White Spines, Nicholas Royle (£9.99, Salt)

Nicholas Royle’s book is obsessive, witty, informative and entertaining. Well, actually, I guess it’s Nicholas Royle who is obsessive (etc.) and making confession to the reader with this book, which is subtitled ‘Confessions of a Book Collector’.

Royle collects white-spined Picador books, which were published from 1972 and into the beginning of the 21st century. Like him, I can remember bookshops with Picador spinners and checking them out for new titles; and when I got to the end of the book and read the list of books Royle has found, I was surprised how many I own or have owned in the past.

Research has shown that not many readers actually collect books by specific publishers, which kind of makes a mockery of series design for books and the idea of reader loyalty. But Picador certainly had an entirely justified reputation for great cover images on experimental and innovative texts, be they by the likes of established writers like Samuel Beckett, Herman Hesse and Borges, or new authors like Russell Hoban and Iain Sinclair.

Truth be told this book is about far more than book collecting, because the nature of that addiction involves travel, visiting secondhand bookshops, writers and readers, notebooks, lists, and storage solutions. Besides, Royle isn’t just a collector of Picadors. Oh, no, he collects things left in secondhand books – messages, tickets, lists, postcards and other ephemera, King Penguins, Picador anomalies without the white spine, overheard conversations, his dreams and friends’ comments. And he pretty much walks everywhere.

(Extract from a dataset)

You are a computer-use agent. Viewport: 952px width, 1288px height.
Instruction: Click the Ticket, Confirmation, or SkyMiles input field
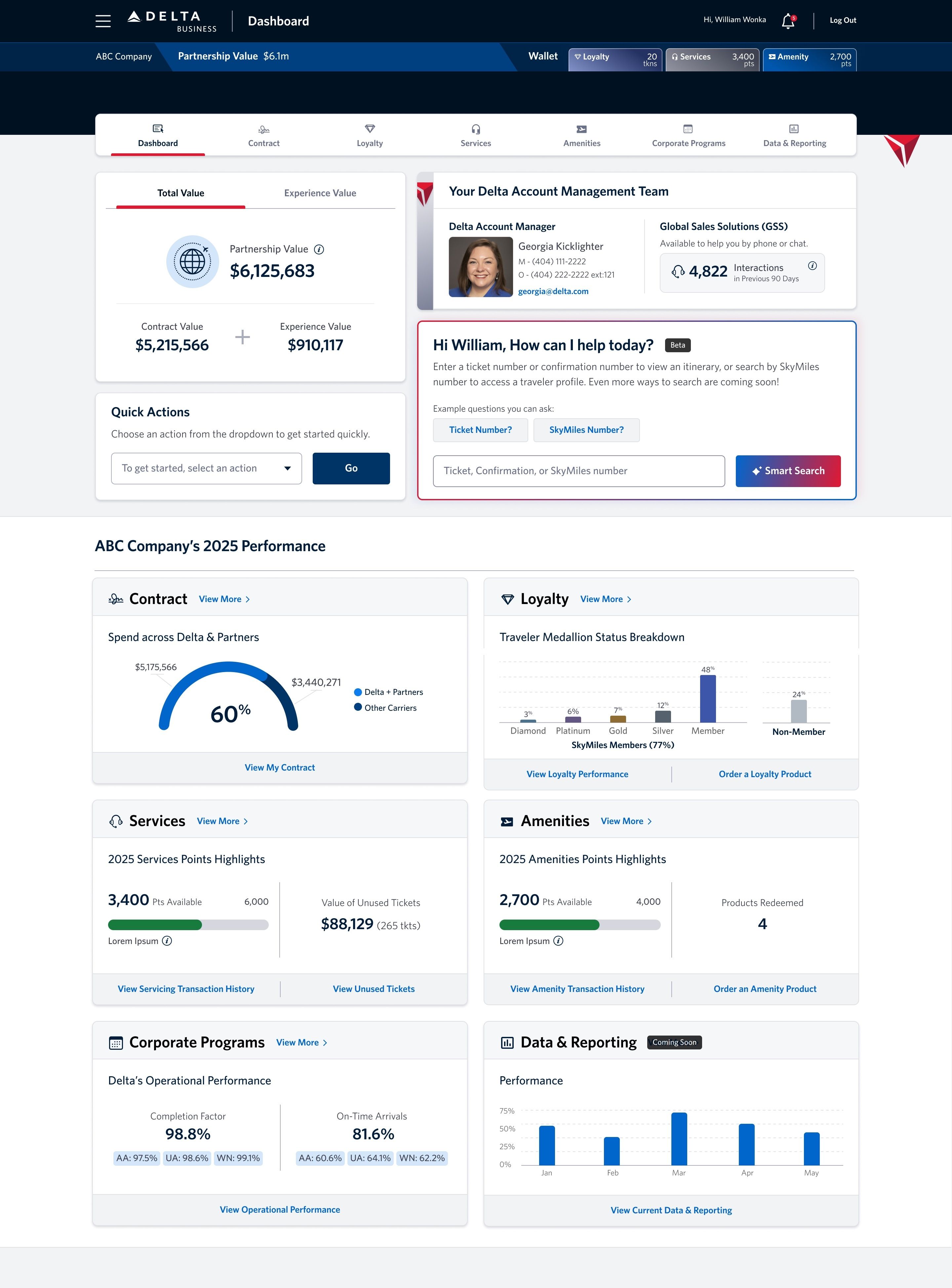click(x=579, y=471)
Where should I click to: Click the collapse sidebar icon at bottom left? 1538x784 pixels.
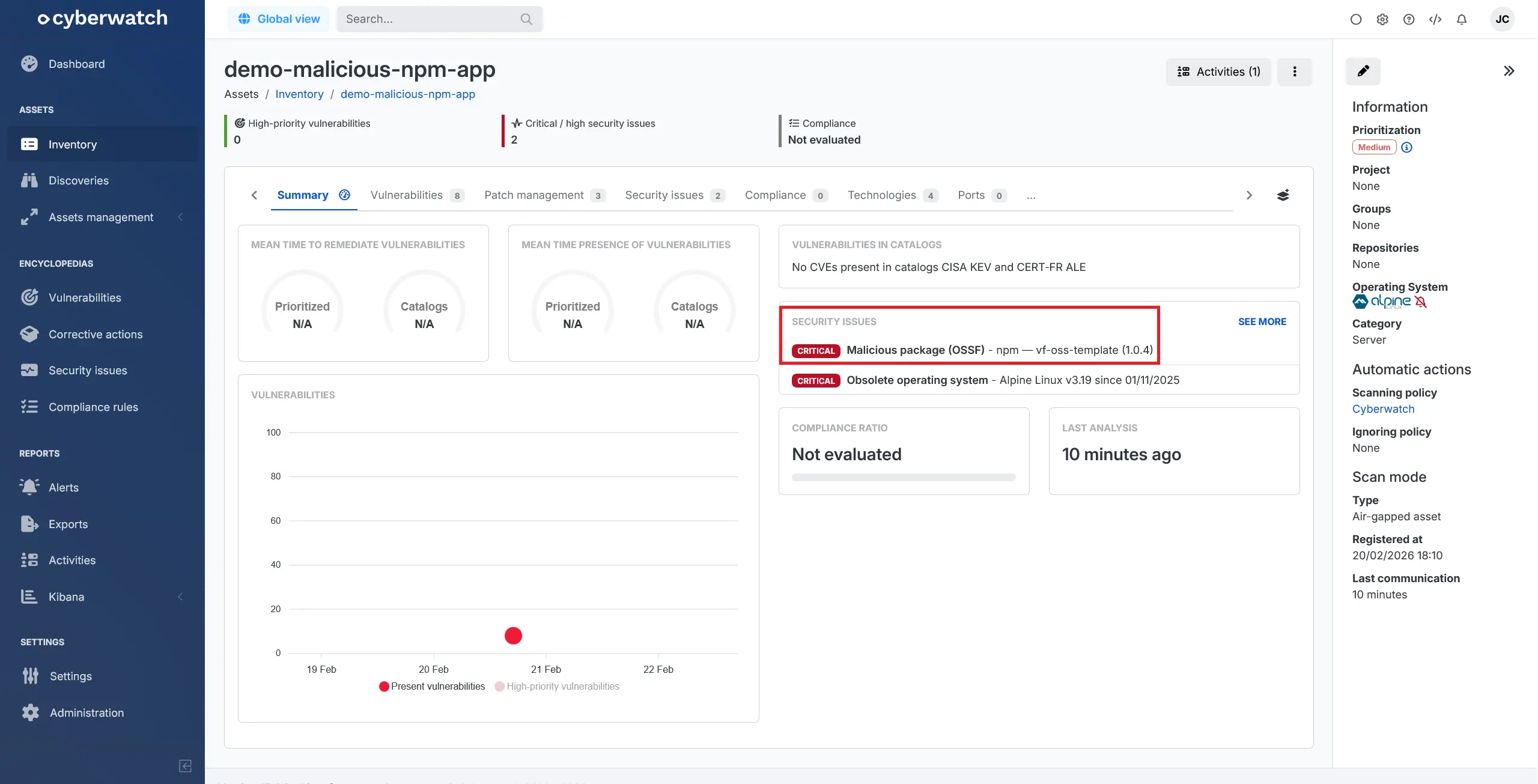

So this book is also about secondhand bookshops around the UK. Royle is great at conjuring up that smell of fading paper and musty rooms, and describing book piles, sagging shelves, and how things are ordered (or not) wherever he goes. If at times, I violently disagree with his assessments (Alnwick’s Barter Books is one of the worst shops I have ever visited: a severe disappointment) he more than makes up for it with his informed reports of bookshops I don’t know, and his love of Oxfam shops, as he breathlessly digs around for Picadors he thinks he doesn’t already have.

Often, of course, he does, but Royle has a shelf of spares and is also willing to trade, swap or acquire a better copy of something he already has. In addition to interesting inserts he can also be persuaded by annotations, previous owner’s names, dedications and inscriptions – things which put me off buying any book! But Royle, who is a writer, editor and publisher as well as a collector, likes sleuthing, finding out who these previous owners are. He seems to have a knack of finding copies owned by people he knows – often other writers, or tracking down likely suspects online.

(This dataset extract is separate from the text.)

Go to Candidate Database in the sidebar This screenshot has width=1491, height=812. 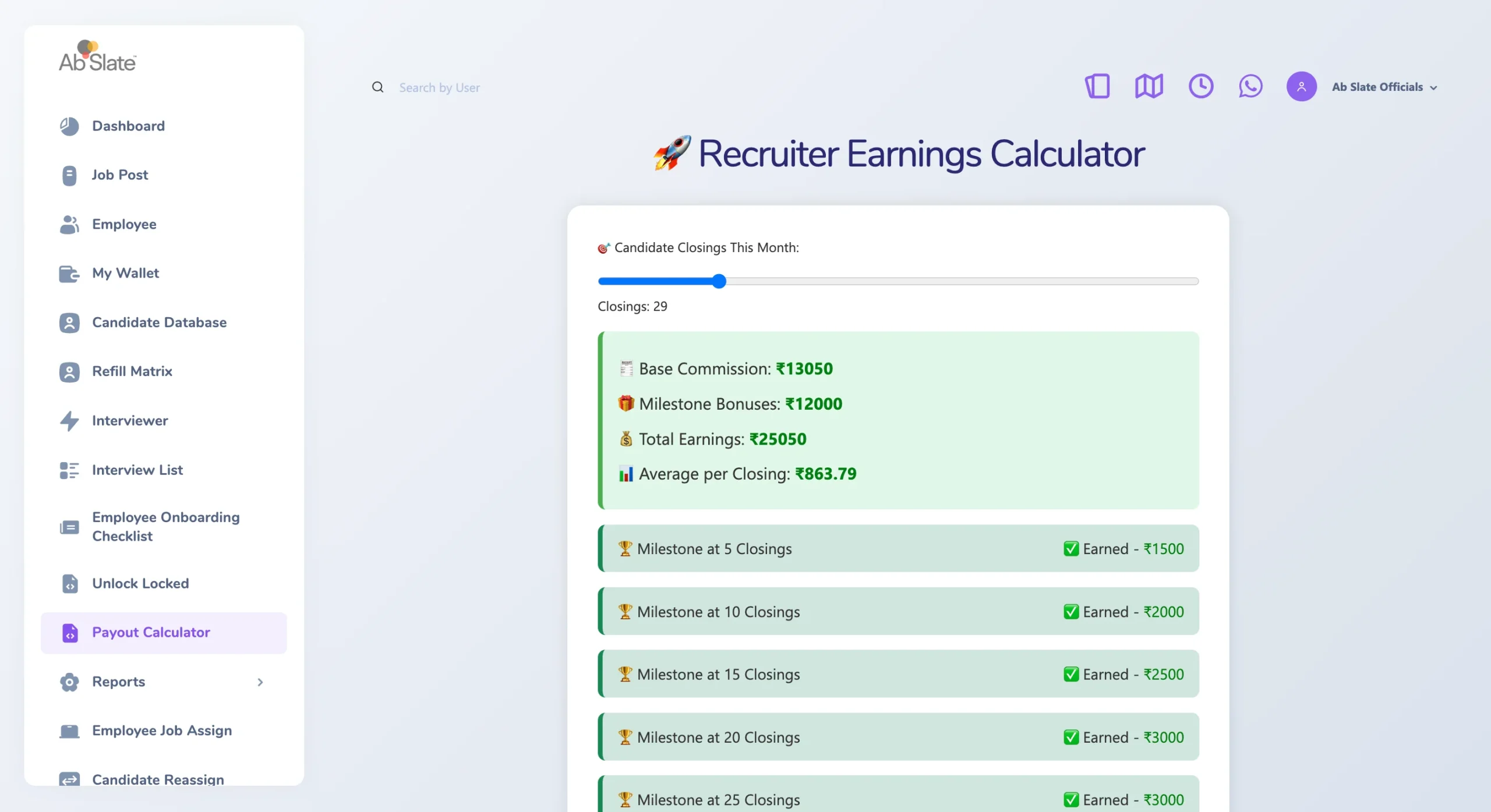[159, 322]
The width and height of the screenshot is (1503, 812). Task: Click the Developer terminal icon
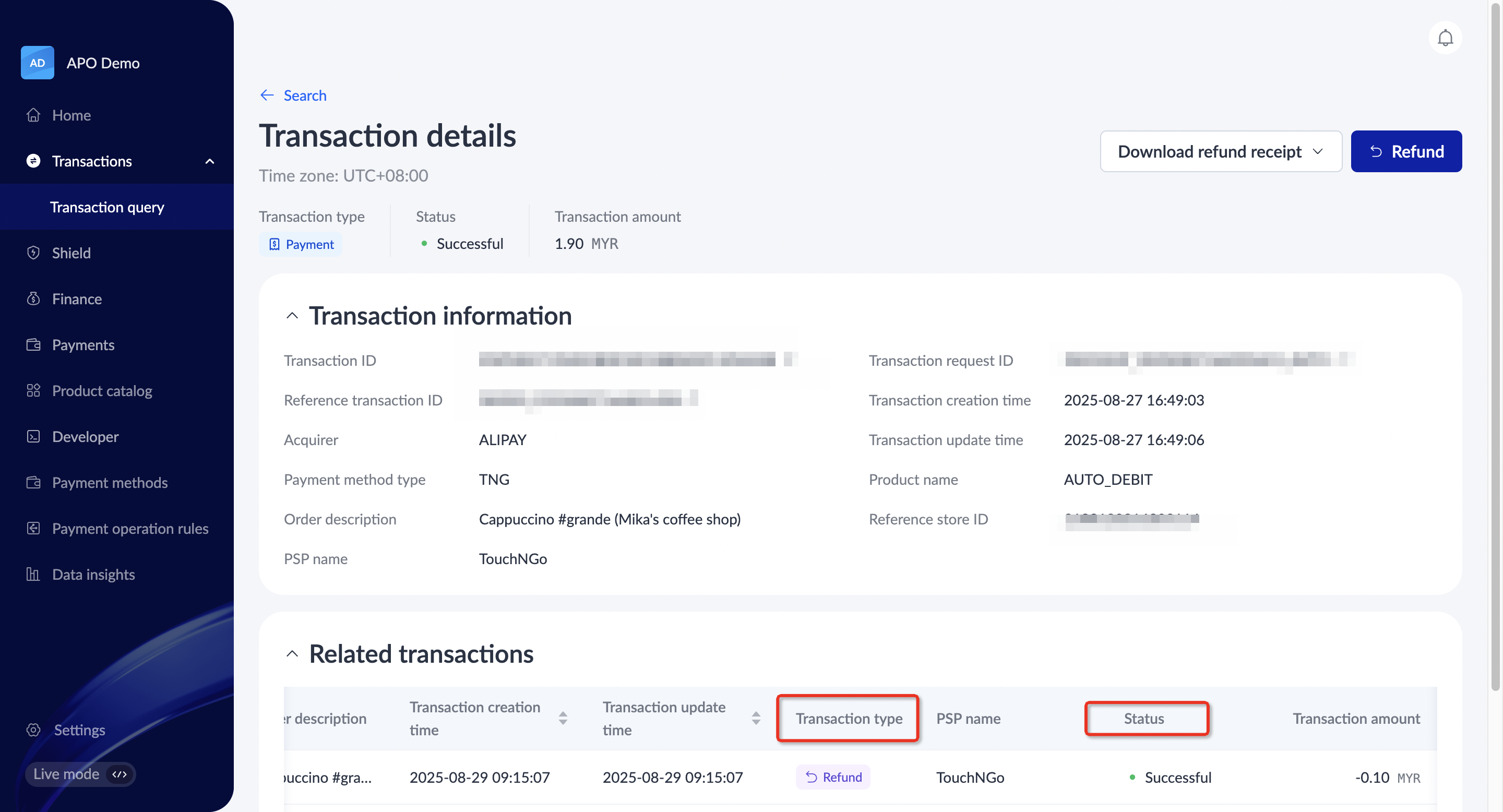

He’s also happy to be distracted in his quest, as all book collectors are, by previously unknown editions, publishers and authors who look interesting, not to mention chatty booksellers  and/or other shoppers. Some of these people and shops turn up in dreams – the book is punctuated by short surreal scenes from the land of Nod. Others stay in the real world and Royle has got to know them over the years and we get short intriguing histories and asides about their activities, interests, business strategies, other employment and interests.

He’s also got to know a number of authors and readers who share his passion for Picadors, as well as people who worked for the publisher. His book is full of correspondence and conversations with those who share his enthusiasm for the books and authors they published. And discussions about the hierarchies of collections and the nature of collecting. There is no self-doubt though: Royle is totally committed.

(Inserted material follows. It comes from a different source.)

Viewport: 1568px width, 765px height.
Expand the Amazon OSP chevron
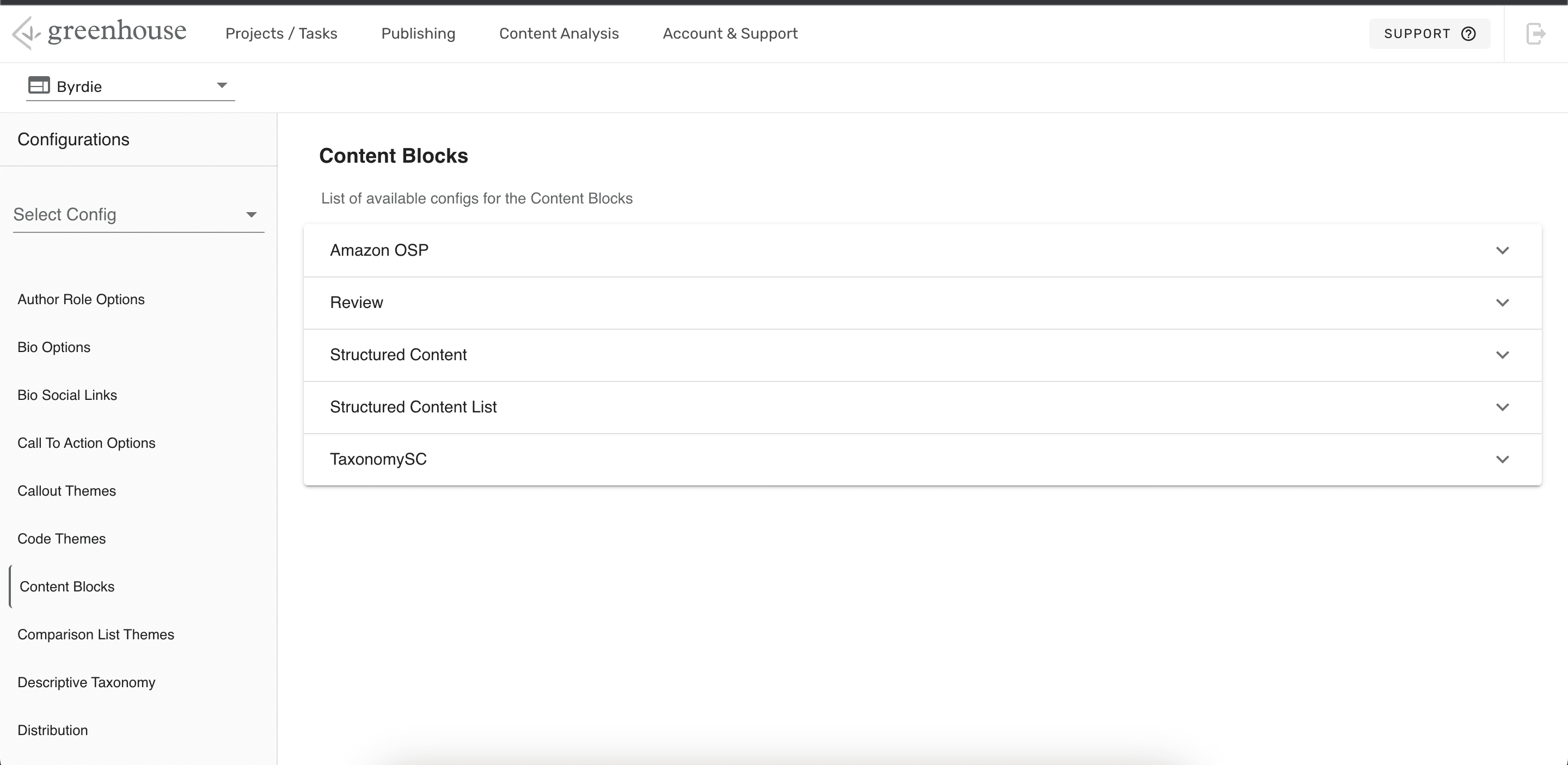(x=1502, y=250)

It’s really all an excuse to digress, and having found himself that excuse Royle has excelled himself. White Spines is not in any established sense an autobiography, but actually it is: here is the world Royle lives within, networked into all areas of writing, reading and publishing. It even made me briefly reminisce about and become nostalgic for how Foyles bookshop in London used to have separate shelves for each publisher. Nicholas Royle must have loved it!